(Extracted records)
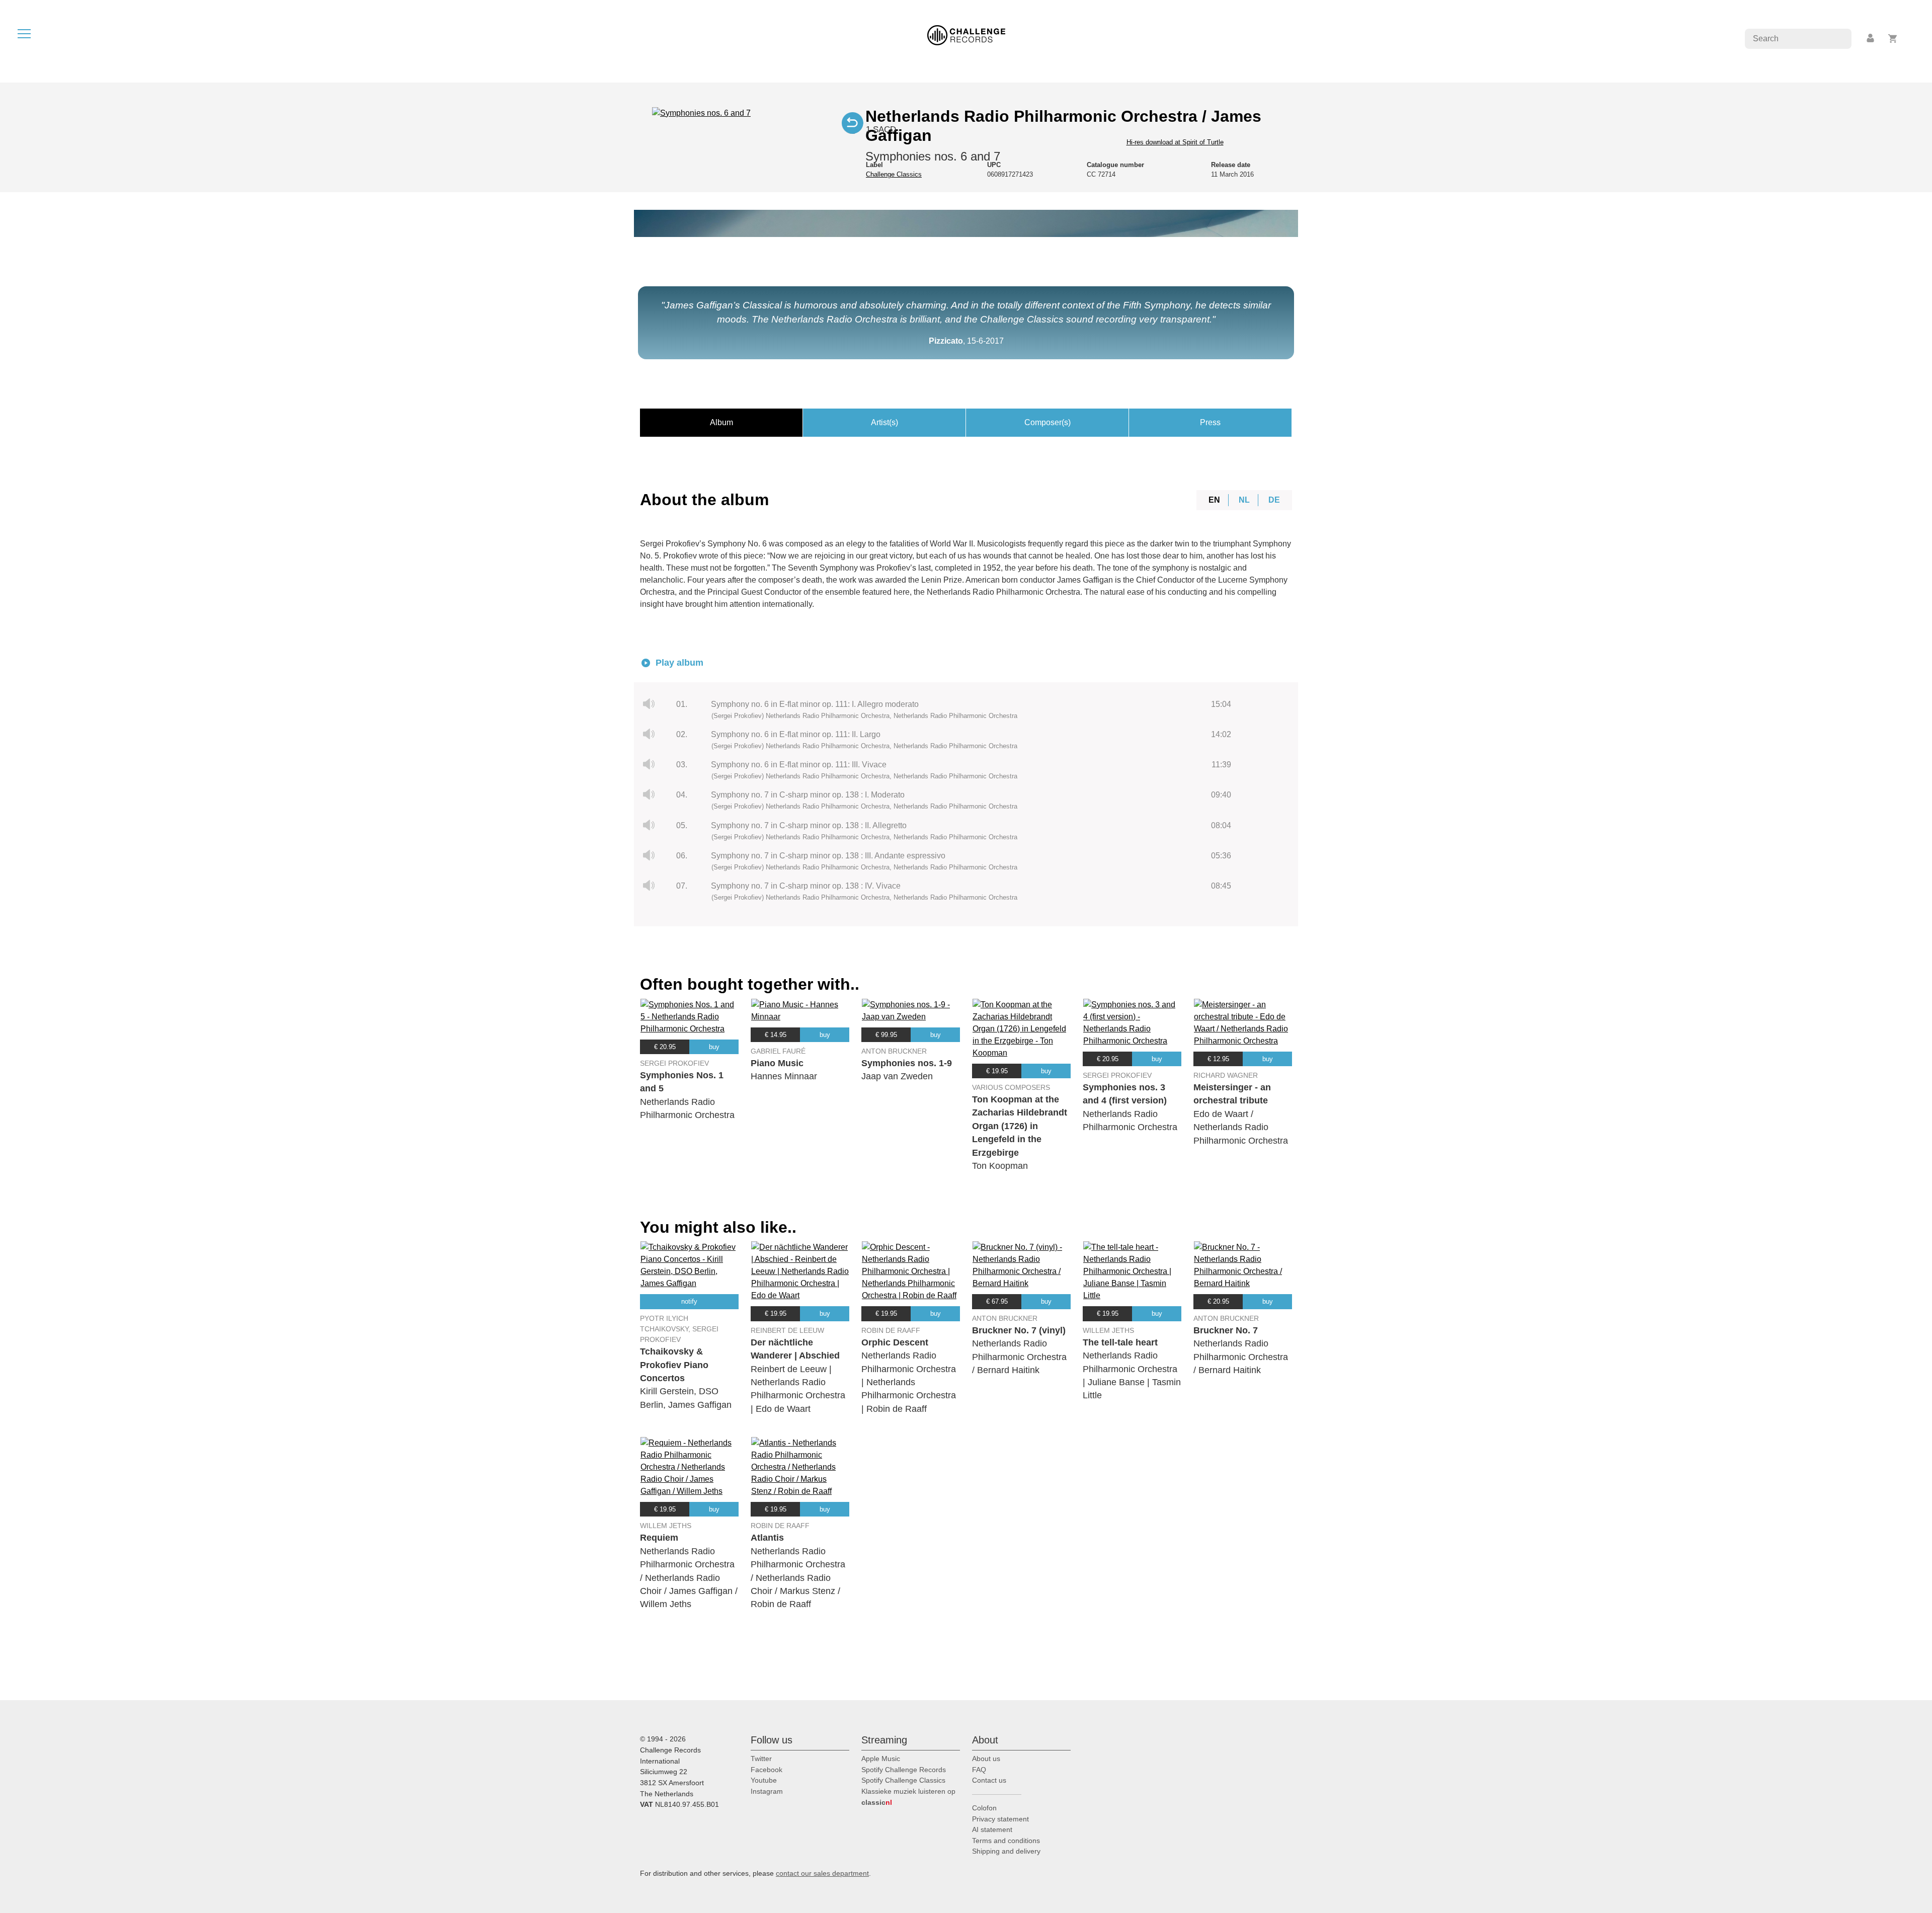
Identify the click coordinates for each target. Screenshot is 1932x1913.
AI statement (992, 1829)
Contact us (989, 1780)
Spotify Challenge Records (903, 1770)
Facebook (766, 1770)
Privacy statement (1000, 1819)
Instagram (767, 1791)
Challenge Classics (894, 174)
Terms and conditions (1006, 1841)
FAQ (979, 1770)
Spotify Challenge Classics (903, 1780)
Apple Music (880, 1759)
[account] (1871, 38)
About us (986, 1759)
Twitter (761, 1759)
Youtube (764, 1780)
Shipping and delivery (1006, 1851)
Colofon (984, 1808)
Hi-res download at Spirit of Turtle (1175, 142)
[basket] (1893, 38)
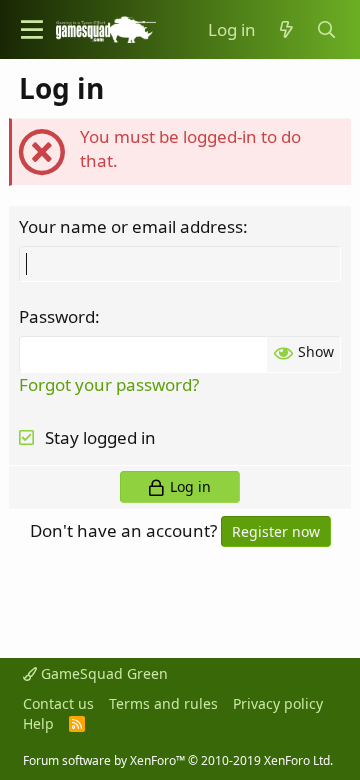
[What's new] (286, 30)
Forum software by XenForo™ (178, 760)
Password (57, 316)
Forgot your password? (109, 384)
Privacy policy (278, 703)
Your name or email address (131, 226)
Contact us (58, 703)
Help (38, 723)
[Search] (327, 30)
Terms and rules (163, 703)
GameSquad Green (102, 673)
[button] (32, 29)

Required work: Each entry is to be output exactly, and no picture is to appear.

Written answer:
Identify the click coordinates for each target. Screenshot is 1932x1913.
AI statement (992, 1829)
Contact us (989, 1780)
Spotify Challenge Records (903, 1770)
Facebook (766, 1770)
Privacy statement (1000, 1819)
Instagram (767, 1791)
Challenge Classics (894, 174)
Terms and conditions (1006, 1841)
FAQ (979, 1770)
Spotify Challenge Classics (903, 1780)
Apple Music (880, 1759)
[account] (1871, 38)
About us (986, 1759)
Twitter (761, 1759)
Youtube (764, 1780)
Shipping and delivery (1006, 1851)
Colofon (984, 1808)
Hi-res download at Spirit of Turtle (1175, 142)
[basket] (1893, 38)
[What's new] (286, 30)
Forum software by XenForo™ (178, 760)
Password (57, 316)
Forgot your password? (109, 384)
Privacy policy (278, 703)
Your name or email address (131, 226)
Contact us (58, 703)
Help (38, 723)
[Search] (327, 30)
Terms and rules (163, 703)
GameSquad Green (102, 673)
[button] (32, 29)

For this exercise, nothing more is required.